===== DATA TO USE

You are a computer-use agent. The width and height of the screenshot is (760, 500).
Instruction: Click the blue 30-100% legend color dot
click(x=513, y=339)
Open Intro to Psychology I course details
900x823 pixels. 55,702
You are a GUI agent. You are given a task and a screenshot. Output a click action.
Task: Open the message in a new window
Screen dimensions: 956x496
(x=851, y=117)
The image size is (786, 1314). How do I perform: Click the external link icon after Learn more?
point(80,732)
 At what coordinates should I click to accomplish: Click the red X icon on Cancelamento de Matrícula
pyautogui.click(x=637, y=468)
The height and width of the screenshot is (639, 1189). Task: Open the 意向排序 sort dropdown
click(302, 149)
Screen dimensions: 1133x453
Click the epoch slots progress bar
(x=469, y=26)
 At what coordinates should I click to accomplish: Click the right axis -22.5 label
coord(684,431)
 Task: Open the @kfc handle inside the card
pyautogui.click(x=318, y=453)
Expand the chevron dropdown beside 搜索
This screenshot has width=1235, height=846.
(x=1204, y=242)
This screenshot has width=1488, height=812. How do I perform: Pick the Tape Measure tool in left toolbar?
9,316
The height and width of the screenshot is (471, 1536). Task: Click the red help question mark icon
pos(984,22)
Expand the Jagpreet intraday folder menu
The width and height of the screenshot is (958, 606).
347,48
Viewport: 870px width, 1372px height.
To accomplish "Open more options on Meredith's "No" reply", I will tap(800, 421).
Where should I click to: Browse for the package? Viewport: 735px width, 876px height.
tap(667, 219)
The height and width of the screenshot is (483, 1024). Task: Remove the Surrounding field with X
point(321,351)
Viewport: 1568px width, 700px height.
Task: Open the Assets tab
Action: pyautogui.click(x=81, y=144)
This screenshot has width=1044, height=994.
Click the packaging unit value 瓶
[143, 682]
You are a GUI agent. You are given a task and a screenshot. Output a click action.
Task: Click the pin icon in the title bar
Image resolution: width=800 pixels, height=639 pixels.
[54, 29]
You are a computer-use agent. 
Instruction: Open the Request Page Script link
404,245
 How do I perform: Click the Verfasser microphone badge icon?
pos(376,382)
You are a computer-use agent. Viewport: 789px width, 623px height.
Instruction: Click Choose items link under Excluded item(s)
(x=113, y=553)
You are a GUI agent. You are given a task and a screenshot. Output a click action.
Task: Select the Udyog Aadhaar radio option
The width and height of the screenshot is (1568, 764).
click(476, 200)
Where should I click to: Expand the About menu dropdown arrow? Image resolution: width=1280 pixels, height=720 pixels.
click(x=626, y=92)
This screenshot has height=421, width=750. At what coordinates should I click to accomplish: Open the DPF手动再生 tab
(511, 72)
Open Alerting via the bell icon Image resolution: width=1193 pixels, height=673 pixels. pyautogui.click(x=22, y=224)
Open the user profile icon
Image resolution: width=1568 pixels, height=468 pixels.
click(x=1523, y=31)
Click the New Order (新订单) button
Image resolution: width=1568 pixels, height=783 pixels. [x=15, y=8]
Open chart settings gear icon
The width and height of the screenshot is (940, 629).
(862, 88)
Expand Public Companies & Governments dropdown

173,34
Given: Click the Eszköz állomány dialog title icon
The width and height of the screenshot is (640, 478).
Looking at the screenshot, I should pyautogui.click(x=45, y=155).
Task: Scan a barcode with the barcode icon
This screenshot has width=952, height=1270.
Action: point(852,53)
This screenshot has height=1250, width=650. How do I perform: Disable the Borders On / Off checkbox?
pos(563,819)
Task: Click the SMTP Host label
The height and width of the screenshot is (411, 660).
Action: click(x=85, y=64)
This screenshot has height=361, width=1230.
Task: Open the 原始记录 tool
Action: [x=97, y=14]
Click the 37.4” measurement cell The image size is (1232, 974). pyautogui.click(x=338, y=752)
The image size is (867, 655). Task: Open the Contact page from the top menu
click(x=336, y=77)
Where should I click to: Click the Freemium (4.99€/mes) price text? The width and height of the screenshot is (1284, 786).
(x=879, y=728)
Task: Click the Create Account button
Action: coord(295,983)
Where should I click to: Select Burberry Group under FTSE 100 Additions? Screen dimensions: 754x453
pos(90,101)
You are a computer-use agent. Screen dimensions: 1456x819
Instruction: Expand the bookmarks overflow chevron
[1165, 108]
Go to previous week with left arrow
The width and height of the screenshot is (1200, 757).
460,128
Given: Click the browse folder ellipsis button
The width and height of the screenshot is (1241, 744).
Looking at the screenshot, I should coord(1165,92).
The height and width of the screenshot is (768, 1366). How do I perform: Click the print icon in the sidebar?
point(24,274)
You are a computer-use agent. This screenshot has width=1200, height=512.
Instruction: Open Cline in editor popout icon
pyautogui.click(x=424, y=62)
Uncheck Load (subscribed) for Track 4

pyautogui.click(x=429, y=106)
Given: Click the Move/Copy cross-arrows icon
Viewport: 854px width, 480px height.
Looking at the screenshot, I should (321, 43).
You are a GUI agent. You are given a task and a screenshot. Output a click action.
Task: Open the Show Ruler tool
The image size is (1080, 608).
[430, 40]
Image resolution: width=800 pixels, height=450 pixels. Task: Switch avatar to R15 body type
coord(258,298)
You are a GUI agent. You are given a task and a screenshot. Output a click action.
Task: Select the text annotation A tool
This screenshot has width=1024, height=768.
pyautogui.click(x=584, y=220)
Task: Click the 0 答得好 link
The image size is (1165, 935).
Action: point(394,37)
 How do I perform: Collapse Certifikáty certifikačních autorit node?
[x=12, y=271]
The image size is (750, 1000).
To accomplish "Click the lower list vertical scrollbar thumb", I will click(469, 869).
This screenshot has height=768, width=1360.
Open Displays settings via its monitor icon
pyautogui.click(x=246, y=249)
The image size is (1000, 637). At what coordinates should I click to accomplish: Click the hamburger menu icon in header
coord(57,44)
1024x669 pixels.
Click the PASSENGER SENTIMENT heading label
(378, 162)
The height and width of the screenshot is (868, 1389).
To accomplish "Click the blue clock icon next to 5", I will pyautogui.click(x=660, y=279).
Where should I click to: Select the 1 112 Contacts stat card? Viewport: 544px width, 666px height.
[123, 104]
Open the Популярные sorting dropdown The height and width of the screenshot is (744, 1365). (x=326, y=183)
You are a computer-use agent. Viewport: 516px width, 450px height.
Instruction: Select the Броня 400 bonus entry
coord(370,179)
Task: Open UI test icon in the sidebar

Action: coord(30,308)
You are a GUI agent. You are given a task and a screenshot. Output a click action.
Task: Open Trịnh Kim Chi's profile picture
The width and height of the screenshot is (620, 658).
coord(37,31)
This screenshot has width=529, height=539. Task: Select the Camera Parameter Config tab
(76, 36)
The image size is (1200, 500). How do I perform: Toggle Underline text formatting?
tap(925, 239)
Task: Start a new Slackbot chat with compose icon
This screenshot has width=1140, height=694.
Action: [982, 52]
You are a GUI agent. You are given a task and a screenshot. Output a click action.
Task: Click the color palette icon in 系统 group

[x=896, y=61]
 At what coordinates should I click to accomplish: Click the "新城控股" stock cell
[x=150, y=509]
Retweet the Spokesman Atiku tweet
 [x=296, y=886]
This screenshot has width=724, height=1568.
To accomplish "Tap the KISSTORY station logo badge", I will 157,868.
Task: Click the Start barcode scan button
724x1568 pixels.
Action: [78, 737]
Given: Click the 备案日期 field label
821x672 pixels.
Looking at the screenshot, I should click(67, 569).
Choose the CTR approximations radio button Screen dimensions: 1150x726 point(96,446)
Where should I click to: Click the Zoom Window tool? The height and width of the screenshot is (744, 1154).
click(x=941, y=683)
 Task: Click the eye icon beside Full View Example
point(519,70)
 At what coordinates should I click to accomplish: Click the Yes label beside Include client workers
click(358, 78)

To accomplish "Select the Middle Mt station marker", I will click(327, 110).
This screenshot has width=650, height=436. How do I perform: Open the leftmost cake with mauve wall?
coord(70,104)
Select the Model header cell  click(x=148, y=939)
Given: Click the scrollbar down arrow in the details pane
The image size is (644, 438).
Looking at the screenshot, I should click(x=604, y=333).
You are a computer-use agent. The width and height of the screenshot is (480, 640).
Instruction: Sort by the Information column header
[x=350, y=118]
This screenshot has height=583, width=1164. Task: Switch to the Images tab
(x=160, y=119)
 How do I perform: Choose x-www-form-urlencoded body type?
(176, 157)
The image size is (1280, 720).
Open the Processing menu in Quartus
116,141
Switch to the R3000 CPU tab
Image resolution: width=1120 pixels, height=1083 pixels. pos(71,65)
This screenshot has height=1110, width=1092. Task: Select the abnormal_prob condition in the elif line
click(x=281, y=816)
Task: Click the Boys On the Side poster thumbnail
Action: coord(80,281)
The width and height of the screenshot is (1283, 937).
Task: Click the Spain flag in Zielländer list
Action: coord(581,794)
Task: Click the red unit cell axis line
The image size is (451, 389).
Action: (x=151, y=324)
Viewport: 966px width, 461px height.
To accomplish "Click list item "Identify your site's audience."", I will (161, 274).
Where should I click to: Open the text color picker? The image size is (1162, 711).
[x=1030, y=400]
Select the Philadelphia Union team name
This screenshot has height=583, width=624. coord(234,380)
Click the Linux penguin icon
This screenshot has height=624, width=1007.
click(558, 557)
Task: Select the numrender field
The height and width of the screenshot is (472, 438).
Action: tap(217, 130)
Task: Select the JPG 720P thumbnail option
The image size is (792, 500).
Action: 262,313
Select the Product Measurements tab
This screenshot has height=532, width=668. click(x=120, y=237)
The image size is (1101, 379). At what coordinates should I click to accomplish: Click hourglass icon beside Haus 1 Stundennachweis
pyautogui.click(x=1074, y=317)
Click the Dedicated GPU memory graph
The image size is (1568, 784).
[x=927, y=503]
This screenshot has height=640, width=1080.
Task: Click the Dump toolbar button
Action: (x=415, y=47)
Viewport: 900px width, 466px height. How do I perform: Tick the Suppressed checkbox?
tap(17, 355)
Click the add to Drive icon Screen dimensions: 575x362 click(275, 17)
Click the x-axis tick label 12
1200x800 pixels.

==========

→ **WORK TASK**:
Search the entries for the word "barcode". Copy every line where it occurs.

→ **ANSWER**:
Task: Scan a barcode with the barcode icon
Task: Click the Start barcode scan button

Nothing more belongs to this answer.